Auch die Verschreibung von Rehas ist in diesem Kontext meist nicht förderlich; denn dort zeigen sich aufgrund der Belastungsintoleranz der Betroffenen oft negative Auswirkungen. Ein falscher Therapieansatz kann die Gesundheit der Patientinnen und Patienten weiter verschlechtern und auch für längerfristige oder dauerhafte Schäden sorgen.

Klar ist auch, dass mit Sicherheit nicht jede Patientin oder jeder Patient, der bei den Ärzten über eine zu hohe Belastung klagt, automatisch ME/CFS hat. Aber genau deshalb brauchen wir mehr Kompetenz und mehr Forschung, damit nämlich die Fälle, die es gibt, schneller erkannt werden und den Menschen geholfen werden kann.

Deswegen möchte ich jetzt einmal auf unsere Vorschläge eingehen, was getan werden kann, damit sich die Situation der Betroffenen verbessert. In unseren Augen braucht es möglichst niedrigschwellige Angebote. Sie müssen vor allem leicht zugänglich sein und eine entsprechende Qualität nachweisen.

Ein erster Anlaufpunkt für kranke Menschen sind in der Regel die Hausärzte. Deshalb müssen wir in einem ersten Schwerpunkt genau diese in den Fokus nehmen. Für diese braucht es entsprechende Angebote zur Fortbildung. Grundsätzlich muss das Bewusstsein für ME/CFS gestärkt werden.

(Beifall bei der FDP)

Ein Wissen darüber, dass es diese Krankheit gibt, und Informationen, bei denen sich auch behandelnden Mediziner Hilfe holen können, wären aus unserer Sicht ein erster Schritt; damit können wir nämlich Diagnosezeiten verkürzen.

Klar ist aber auch, dass nicht jeder Hausarzt zum Spezialisten werden und die aktuelle Forschung beobachten kann.
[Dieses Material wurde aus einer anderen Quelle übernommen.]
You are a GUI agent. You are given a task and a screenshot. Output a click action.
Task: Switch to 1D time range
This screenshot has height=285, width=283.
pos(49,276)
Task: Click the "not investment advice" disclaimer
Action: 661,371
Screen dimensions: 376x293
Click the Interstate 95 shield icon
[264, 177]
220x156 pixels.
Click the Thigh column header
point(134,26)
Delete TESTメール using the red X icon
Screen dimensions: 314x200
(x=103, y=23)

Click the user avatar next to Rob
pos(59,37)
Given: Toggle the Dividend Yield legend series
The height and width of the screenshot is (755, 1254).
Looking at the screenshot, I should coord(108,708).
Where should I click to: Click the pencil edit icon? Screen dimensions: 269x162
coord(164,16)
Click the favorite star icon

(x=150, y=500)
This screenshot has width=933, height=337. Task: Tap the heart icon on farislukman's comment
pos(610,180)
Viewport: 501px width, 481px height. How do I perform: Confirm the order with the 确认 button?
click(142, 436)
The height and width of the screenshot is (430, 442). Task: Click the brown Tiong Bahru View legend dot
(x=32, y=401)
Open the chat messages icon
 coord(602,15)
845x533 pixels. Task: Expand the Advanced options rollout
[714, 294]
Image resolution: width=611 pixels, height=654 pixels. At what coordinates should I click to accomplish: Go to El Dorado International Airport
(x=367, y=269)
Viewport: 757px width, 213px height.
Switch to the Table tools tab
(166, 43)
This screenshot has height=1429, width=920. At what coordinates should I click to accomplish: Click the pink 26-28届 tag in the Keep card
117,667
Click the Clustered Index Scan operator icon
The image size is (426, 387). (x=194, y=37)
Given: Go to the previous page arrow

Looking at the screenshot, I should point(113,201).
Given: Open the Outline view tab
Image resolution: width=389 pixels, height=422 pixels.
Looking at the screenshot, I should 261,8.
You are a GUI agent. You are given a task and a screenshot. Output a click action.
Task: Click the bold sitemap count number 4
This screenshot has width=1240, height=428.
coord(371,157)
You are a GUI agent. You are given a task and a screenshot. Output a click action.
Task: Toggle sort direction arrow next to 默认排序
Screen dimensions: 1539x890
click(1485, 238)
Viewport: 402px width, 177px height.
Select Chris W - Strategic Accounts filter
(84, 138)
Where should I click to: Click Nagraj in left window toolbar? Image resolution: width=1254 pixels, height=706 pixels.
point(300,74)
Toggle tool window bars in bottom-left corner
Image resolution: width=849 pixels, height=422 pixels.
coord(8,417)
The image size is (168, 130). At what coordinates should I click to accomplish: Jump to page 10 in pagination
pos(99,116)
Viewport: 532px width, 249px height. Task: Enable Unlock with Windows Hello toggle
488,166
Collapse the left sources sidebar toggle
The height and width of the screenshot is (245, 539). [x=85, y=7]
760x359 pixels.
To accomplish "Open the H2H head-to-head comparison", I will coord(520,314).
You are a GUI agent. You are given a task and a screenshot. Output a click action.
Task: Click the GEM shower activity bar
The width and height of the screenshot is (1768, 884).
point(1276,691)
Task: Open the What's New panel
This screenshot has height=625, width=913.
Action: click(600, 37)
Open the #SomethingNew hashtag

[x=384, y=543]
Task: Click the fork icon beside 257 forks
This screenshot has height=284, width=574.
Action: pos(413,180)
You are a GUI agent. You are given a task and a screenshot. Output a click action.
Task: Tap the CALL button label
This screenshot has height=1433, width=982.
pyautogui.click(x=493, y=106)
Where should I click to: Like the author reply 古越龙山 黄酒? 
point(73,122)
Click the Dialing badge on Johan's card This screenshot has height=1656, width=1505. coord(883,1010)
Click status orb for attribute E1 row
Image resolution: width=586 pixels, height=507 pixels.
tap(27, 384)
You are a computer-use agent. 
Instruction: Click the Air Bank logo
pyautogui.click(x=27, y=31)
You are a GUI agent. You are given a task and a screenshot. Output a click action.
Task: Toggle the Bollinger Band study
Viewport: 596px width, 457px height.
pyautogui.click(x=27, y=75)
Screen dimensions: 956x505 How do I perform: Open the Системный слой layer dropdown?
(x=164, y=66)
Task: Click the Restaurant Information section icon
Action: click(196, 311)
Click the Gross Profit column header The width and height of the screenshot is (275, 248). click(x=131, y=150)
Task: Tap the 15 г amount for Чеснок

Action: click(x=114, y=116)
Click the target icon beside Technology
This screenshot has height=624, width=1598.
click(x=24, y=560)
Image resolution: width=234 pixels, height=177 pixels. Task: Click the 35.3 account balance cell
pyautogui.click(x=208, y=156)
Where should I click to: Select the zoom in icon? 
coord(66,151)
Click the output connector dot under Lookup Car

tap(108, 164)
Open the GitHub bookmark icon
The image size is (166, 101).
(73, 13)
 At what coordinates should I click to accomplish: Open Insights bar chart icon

Deshalb muss es in einem zweiten Schwerpunkt um die Schaffung von Spezialambulanzen gehen. Damit können wir vor allem die Qualität der Versorgung verbessern, und gleichzeitig schlagen wir auch eine Brücke zur Forschung. Dort können Ergebnisse gesammelt und Informationen für Betroffene zur Verfügung gestellt werden.

(Zustimmung bei der FDP)

Ein dritter Schwerpunkt ist der gemeinsame Austausch aller Beteiligten. Ein gemeinsamer Dialog ist notwendig, um die Situation der Patienten im Blick zu haben, aber auch, um die Wirksamkeit von Maßnahmen genauer zu betrachten. Dort müssen wir gemeinsam mit dem Gesundheitssystem agieren, um alle, die etwas bewegen können, mitzunehmen. Gerade bei dieser Krankheit, die noch zu wenig auf dem Schirm ist, ist das sinnvoll.

Liebe Kolleginnen und Kollegen! Ich denke, es ist deutlich geworden, dass wir in diesem Bereich etwas tun müssen, um die Situation der Patienten zu verbessern. Das Bewusstsein dafür bei den Akteurinnen und Akteuren zu stärken, ist ein erster Schritt. Forschung und die Schaffung von Spezialambulanzen sind notwendig, und wir müssen dafür sorgen, dass die Angebote, die es gibt, einfach zu finden sind. 

Mit dem vorgeschlagenen Antrag gehen wir genau das an. Ich bitte Sie daher um Zustimmung und bedanke mich für die Aufmerksamkeit.